**TASK REQUIREMENTS:**
Leaving the images behind, copy every line of the records exactly.

**Records from a dataset:**
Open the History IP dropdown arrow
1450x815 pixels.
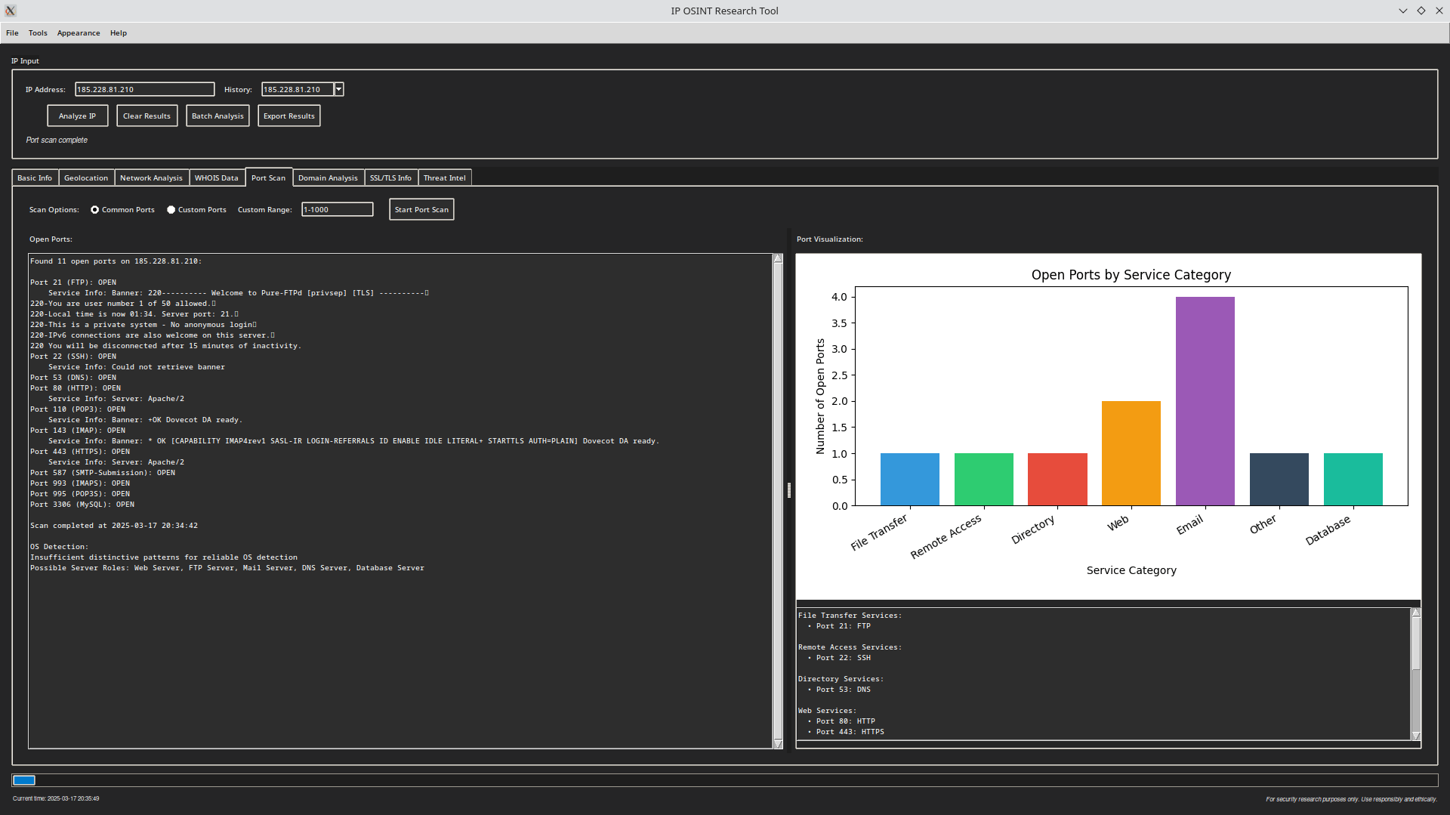coord(339,89)
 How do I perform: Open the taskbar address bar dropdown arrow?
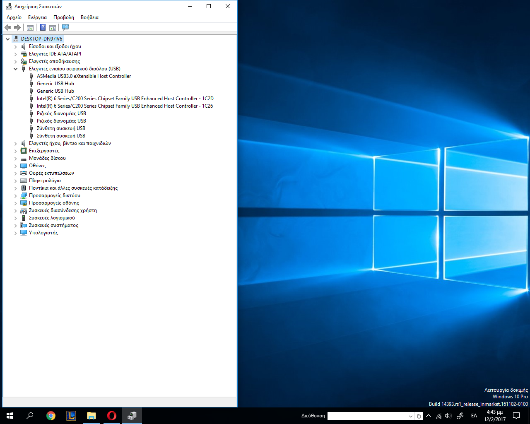click(411, 416)
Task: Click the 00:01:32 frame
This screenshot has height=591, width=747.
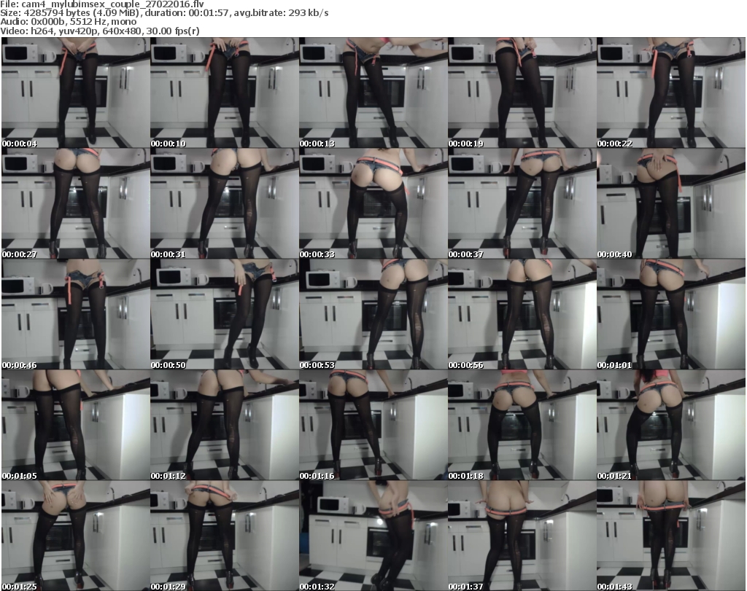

**WORKED SOLUTION:**
Open the History IP dropdown arrow
1450x815 pixels.
coord(339,89)
 How do I perform: Open the taskbar address bar dropdown arrow?
click(411, 416)
Task: Click the 00:01:32 frame
This screenshot has height=591, width=747.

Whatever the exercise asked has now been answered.